→ **WHAT IS EXPECTED**: Copy every one of the following items word for word.

→ **DATASET ROWS**:

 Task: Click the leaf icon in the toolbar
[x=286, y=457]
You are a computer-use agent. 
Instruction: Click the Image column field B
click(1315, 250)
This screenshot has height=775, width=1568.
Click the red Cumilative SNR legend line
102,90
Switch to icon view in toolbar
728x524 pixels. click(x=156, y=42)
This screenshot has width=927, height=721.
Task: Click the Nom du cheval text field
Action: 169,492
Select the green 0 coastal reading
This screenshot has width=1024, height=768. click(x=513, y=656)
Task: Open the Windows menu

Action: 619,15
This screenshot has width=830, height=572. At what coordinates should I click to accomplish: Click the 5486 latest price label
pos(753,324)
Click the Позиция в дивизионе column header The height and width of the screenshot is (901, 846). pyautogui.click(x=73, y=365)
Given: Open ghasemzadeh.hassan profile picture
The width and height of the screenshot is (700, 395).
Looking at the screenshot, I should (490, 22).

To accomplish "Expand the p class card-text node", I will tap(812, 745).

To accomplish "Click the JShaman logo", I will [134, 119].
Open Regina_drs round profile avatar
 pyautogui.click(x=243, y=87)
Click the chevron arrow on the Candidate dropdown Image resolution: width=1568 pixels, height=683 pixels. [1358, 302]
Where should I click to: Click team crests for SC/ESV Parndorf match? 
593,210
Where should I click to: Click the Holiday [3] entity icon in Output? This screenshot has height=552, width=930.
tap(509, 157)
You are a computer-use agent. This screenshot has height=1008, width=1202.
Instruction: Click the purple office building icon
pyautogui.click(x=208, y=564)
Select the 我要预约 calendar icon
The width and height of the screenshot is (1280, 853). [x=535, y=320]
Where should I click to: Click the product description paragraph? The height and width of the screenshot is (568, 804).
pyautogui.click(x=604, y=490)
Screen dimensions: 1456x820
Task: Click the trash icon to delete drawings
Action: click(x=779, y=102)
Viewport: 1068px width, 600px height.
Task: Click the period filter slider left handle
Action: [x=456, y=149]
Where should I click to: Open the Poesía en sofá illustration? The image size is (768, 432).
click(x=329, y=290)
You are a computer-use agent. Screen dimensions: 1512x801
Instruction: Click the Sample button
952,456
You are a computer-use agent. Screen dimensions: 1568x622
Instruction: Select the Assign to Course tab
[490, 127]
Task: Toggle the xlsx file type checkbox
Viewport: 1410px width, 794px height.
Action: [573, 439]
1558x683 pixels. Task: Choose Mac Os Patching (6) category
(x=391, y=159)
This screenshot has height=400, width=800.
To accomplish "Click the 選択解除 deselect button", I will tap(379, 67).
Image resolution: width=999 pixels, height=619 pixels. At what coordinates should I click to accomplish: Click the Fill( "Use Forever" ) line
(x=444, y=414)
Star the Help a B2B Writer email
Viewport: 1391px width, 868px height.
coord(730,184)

→ **FINISHED ANSWER**:
 Task: Click the leaf icon in the toolbar
[x=286, y=457]
You are a computer-use agent. 
Instruction: Click the Image column field B
click(1315, 250)
This screenshot has height=775, width=1568.
Click the red Cumilative SNR legend line
102,90
Switch to icon view in toolbar
728x524 pixels. click(x=156, y=42)
This screenshot has width=927, height=721.
Task: Click the Nom du cheval text field
Action: 169,492
Select the green 0 coastal reading
This screenshot has width=1024, height=768. click(x=513, y=656)
Task: Open the Windows menu

Action: 619,15
This screenshot has width=830, height=572. At what coordinates should I click to accomplish: Click the 5486 latest price label
pos(753,324)
Click the Позиция в дивизионе column header The height and width of the screenshot is (901, 846). pyautogui.click(x=73, y=365)
Given: Open ghasemzadeh.hassan profile picture
The width and height of the screenshot is (700, 395).
Looking at the screenshot, I should (490, 22).

To accomplish "Expand the p class card-text node", I will tap(812, 745).

To accomplish "Click the JShaman logo", I will [134, 119].
Open Regina_drs round profile avatar
 pyautogui.click(x=243, y=87)
Click the chevron arrow on the Candidate dropdown Image resolution: width=1568 pixels, height=683 pixels. [1358, 302]
Where should I click to: Click team crests for SC/ESV Parndorf match? 
593,210
Where should I click to: Click the Holiday [3] entity icon in Output? This screenshot has height=552, width=930.
tap(509, 157)
You are a computer-use agent. This screenshot has height=1008, width=1202.
Instruction: Click the purple office building icon
pyautogui.click(x=208, y=564)
Select the 我要预约 calendar icon
The width and height of the screenshot is (1280, 853). [x=535, y=320]
Where should I click to: Click the product description paragraph? The height and width of the screenshot is (568, 804).
pyautogui.click(x=604, y=490)
Screen dimensions: 1456x820
Task: Click the trash icon to delete drawings
Action: click(x=779, y=102)
Viewport: 1068px width, 600px height.
Task: Click the period filter slider left handle
Action: [x=456, y=149]
Where should I click to: Open the Poesía en sofá illustration? The image size is (768, 432).
click(x=329, y=290)
You are a computer-use agent. Screen dimensions: 1512x801
Instruction: Click the Sample button
952,456
You are a computer-use agent. Screen dimensions: 1568x622
Instruction: Select the Assign to Course tab
[490, 127]
Task: Toggle the xlsx file type checkbox
Viewport: 1410px width, 794px height.
Action: [573, 439]
1558x683 pixels. Task: Choose Mac Os Patching (6) category
(x=391, y=159)
This screenshot has height=400, width=800.
To accomplish "Click the 選択解除 deselect button", I will tap(379, 67).
Image resolution: width=999 pixels, height=619 pixels. At what coordinates should I click to accomplish: Click the Fill( "Use Forever" ) line
(x=444, y=414)
Star the Help a B2B Writer email
Viewport: 1391px width, 868px height.
coord(730,184)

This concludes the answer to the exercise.